その結果、血流が悪くなり、酸素や栄養が届きにくくなって、筋肉に疲労物質がたまりやすくなるのです。
特に、腰を支える「腰方形筋」や「脊柱起立筋」が硬くなると、腰のだるさや重さを感じやすくなります。
② 姿勢バランスの崩れ
長時間立っていると、ついこんな姿勢になっていませんか?
- 片足に体重をかける
- 反り腰になる
- 猫背のまま立つ
こうしたアンバランスな立ち方は、腰の骨や骨盤に偏った負担をかけてしまい、腰痛の原因になります。
③ 下半身の疲れが腰に影響する
立ちっぱなしだと、ふくらはぎや太ももの筋肉が「ポンプ」の役割を果たしにくくなります。
その結果、血液やリンパが下半身にたまりやすくなり、足のむくみや重だるさが出てしまいます。
この疲れが、じわじわと腰にも伝わってくるのです。
④ インナーマッスルの低下
腰を支える体幹の筋肉(インナーマッスル)が弱まっていると、姿勢を保つのが難しくなります。

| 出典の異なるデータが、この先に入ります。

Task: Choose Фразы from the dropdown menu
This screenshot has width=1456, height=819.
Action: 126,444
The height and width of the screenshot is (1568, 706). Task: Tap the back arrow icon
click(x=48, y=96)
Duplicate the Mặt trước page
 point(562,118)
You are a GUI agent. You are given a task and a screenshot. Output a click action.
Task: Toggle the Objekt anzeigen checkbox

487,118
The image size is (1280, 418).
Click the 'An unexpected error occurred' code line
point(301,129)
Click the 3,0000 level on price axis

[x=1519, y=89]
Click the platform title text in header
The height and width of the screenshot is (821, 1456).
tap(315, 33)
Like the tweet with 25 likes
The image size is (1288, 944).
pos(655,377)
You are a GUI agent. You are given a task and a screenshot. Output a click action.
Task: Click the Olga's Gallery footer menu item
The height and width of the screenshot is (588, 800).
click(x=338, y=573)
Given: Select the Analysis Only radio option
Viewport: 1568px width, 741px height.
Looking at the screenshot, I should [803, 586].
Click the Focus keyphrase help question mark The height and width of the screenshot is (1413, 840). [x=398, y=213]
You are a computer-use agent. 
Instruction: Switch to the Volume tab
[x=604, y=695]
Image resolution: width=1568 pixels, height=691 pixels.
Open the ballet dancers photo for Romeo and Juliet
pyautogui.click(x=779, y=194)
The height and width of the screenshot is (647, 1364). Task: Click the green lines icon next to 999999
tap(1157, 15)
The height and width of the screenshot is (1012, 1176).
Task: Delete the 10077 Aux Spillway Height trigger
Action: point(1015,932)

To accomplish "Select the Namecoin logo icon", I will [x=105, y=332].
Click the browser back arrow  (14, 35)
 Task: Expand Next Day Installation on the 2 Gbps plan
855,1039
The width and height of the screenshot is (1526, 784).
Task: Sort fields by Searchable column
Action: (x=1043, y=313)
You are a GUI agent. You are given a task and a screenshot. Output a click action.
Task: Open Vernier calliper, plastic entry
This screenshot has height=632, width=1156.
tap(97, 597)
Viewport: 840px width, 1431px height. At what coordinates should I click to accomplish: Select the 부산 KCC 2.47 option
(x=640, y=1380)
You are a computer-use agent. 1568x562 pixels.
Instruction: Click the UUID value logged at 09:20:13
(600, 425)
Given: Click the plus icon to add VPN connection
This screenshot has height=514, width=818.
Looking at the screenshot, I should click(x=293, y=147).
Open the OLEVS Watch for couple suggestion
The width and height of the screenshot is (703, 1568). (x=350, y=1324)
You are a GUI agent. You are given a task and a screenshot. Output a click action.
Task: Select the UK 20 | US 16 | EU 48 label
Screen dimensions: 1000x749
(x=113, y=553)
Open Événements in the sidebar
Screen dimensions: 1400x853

すると、表面の筋肉(アウターマッスル)に頼りすぎて疲れやすくなり、少しの立ち仕事でも腰が痛くなってしまうのです。
腰痛を防ぐためにできること
ちょっとした工夫で、体の負担をぐっと軽くすることができます。
- 30〜60分に一度は軽く体を動かす(体重移動や屈伸など)
- 骨盤を立てて、背筋を伸ばした姿勢を意識する
- クッション性のある靴やインソールを使う
- 体幹やお尻の筋肉を日常的にトレーニングする
- 仕事中もふくらはぎのストレッチや、つま先上げ運動を取り入れる
こうした小さな積み重ねが、腰への負担をやさしく和らげてくれます。
おわりに
立ちっぱなしで感じる腰の痛みは、「動かないこと」からくる体の疲労サインです。
姿勢や体幹の安定を意識して、こまめに動いたりストレッチを取り入れたりすることで、腰の痛みを予防しやすくなります。
もし痛みが長引いたり、しびれを感じるようであれば、無理せず早めに専門家に相談しましょう。